Failure to Monitor and Address Enteral Nutrition Intolerance and Weight Loss
Penalty
Summary
A resident with a history of esophageal laceration, gastrostomy status, and other complex medical conditions was admitted to the facility and required enteral nutrition via G-tube. The facility failed to consistently monitor the resident’s weight, with only two documented weights taken over a six-week period, despite policy requiring weekly weights for new admissions. During this time, the resident experienced a significant weight loss of 24.8 pounds, equating to an 11.98% loss, which was not promptly identified or addressed by staff. The resident repeatedly reported intolerance to the prescribed enteral nutrition, including symptoms of nausea, diarrhea, and dizziness, leading to frequent refusals of tube feedings.

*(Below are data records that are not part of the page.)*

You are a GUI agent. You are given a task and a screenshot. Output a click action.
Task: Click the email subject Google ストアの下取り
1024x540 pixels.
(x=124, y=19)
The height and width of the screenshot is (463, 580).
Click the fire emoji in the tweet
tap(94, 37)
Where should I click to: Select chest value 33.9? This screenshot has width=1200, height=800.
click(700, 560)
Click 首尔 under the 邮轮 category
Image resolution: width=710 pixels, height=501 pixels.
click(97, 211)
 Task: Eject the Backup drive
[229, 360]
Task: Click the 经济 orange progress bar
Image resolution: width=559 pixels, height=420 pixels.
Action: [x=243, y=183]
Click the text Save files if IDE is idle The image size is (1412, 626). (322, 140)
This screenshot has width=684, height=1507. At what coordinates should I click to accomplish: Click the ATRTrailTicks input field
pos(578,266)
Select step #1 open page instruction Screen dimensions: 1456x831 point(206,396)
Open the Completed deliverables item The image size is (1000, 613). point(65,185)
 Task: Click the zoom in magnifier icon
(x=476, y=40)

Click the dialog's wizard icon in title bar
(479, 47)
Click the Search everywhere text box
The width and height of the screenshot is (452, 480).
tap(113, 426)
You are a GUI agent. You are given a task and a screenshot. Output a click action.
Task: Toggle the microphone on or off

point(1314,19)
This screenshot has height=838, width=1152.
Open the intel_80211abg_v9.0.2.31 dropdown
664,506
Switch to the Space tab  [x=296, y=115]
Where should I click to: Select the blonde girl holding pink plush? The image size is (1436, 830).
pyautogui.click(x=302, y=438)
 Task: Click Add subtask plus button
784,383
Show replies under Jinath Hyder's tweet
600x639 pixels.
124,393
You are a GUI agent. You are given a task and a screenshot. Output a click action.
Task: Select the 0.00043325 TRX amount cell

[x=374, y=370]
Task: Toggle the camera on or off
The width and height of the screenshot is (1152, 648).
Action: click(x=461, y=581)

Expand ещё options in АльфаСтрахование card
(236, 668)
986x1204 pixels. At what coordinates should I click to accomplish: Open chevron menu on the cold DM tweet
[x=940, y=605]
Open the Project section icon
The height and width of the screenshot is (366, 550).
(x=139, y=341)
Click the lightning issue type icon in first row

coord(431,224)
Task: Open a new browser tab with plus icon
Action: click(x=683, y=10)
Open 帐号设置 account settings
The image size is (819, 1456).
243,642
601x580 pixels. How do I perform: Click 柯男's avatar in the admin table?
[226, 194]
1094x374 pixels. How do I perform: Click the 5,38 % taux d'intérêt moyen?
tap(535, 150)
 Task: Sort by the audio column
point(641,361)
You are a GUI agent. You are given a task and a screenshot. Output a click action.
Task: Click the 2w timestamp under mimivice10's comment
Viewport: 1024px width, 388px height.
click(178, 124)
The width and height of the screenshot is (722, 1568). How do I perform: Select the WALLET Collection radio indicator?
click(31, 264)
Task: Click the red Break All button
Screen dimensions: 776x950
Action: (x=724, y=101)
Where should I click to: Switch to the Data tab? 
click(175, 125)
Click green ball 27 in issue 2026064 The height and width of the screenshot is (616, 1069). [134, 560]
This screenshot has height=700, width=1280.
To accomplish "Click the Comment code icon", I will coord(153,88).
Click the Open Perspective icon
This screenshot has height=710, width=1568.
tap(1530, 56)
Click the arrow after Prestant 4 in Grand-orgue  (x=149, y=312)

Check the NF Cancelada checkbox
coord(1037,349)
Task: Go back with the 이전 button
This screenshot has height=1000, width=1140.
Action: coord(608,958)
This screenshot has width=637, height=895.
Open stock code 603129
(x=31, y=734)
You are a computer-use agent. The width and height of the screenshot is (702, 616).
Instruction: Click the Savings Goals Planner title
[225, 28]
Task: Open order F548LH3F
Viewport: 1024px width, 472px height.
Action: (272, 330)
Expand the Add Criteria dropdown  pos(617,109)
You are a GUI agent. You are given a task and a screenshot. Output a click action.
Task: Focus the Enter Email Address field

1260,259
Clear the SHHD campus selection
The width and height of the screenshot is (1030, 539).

Although the dietitian and medical providers were intermittently notified of these issues, there was a lack of timely and coordinated reassessment of the resident’s nutritional needs. Communication breakdowns occurred between nursing staff and the dietitian, with messages not being received or acted upon, and the dietitian was unaware of key changes such as the discontinuation of supplements and the resident’s significant weight loss until weeks after they occurred. Additionally, there was confusion and lack of documentation regarding dietary orders, with discrepancies between physician orders for a full liquid diet and the facility’s implementation of a clear liquid diet. The resident reported receiving only minimal nutrition, such as broth and a protein supplement, and expressed that her concerns were not being addressed. The facility’s policies for monitoring significant weight changes and ensuring dietitian involvement for high-risk residents were not followed, resulting in the failure to provide adequate nutrition and prevent further weight loss.